AIM: Substitute "area label" for every occurrence of "district label" in the lines below. Leave everything else unchanged.

EXCERPTED RECORDS:
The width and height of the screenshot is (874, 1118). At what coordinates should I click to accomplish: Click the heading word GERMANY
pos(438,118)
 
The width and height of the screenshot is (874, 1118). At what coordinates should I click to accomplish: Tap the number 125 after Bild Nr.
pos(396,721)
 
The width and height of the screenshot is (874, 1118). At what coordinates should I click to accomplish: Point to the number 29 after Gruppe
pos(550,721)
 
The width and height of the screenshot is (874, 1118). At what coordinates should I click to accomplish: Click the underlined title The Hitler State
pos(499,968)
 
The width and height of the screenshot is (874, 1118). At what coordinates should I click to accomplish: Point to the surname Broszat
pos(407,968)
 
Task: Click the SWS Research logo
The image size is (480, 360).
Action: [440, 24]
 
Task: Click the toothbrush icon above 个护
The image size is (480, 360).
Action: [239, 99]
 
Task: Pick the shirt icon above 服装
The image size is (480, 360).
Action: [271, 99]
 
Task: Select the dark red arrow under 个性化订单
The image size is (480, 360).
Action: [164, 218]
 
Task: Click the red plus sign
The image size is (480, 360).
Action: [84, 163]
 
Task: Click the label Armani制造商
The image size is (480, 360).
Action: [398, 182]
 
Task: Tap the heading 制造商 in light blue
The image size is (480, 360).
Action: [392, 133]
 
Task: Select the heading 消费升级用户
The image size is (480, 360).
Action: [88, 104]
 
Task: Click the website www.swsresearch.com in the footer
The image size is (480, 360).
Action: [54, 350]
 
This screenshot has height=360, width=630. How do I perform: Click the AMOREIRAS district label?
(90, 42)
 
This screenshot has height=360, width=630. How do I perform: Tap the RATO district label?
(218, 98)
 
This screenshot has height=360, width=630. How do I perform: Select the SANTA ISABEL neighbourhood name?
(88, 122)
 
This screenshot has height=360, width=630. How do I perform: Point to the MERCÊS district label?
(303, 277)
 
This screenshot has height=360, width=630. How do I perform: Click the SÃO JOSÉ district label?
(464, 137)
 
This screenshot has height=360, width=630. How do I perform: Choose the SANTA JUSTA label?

ANSWER BELOW:
The width and height of the screenshot is (874, 1118). At what coordinates should I click to accomplish: Click the heading word GERMANY
pos(438,118)
 
The width and height of the screenshot is (874, 1118). At what coordinates should I click to accomplish: Tap the number 125 after Bild Nr.
pos(396,721)
 
The width and height of the screenshot is (874, 1118). At what coordinates should I click to accomplish: Point to the number 29 after Gruppe
pos(550,721)
 
The width and height of the screenshot is (874, 1118). At what coordinates should I click to accomplish: Click the underlined title The Hitler State
pos(499,968)
 
The width and height of the screenshot is (874, 1118). At what coordinates should I click to accomplish: Point to the surname Broszat
pos(407,968)
 
Task: Click the SWS Research logo
The image size is (480, 360).
Action: [440, 24]
 
Task: Click the toothbrush icon above 个护
The image size is (480, 360).
Action: [239, 99]
 
Task: Pick the shirt icon above 服装
The image size is (480, 360).
Action: [271, 99]
 
Task: Select the dark red arrow under 个性化订单
The image size is (480, 360).
Action: [164, 218]
 
Task: Click the red plus sign
The image size is (480, 360).
Action: [84, 163]
 
Task: Click the label Armani制造商
The image size is (480, 360).
Action: [398, 182]
 
Task: Tap the heading 制造商 in light blue
The image size is (480, 360).
Action: [392, 133]
 
Task: Select the heading 消费升级用户
The image size is (480, 360).
Action: [88, 104]
 
Task: Click the website www.swsresearch.com in the footer
The image size is (480, 360).
Action: [54, 350]
 
This screenshot has height=360, width=630. How do I perform: Click the AMOREIRAS area label?
(90, 42)
 
This screenshot has height=360, width=630. How do I perform: Tap the RATO area label?
(218, 98)
 
This screenshot has height=360, width=630. How do I perform: Select the SANTA ISABEL neighbourhood name?
(88, 122)
 
This screenshot has height=360, width=630. How do I perform: Point to the MERCÊS area label?
(303, 277)
 
This screenshot has height=360, width=630. How do I perform: Click the SÃO JOSÉ area label?
(464, 137)
 
This screenshot has height=360, width=630. How do I perform: Choose the SANTA JUSTA label?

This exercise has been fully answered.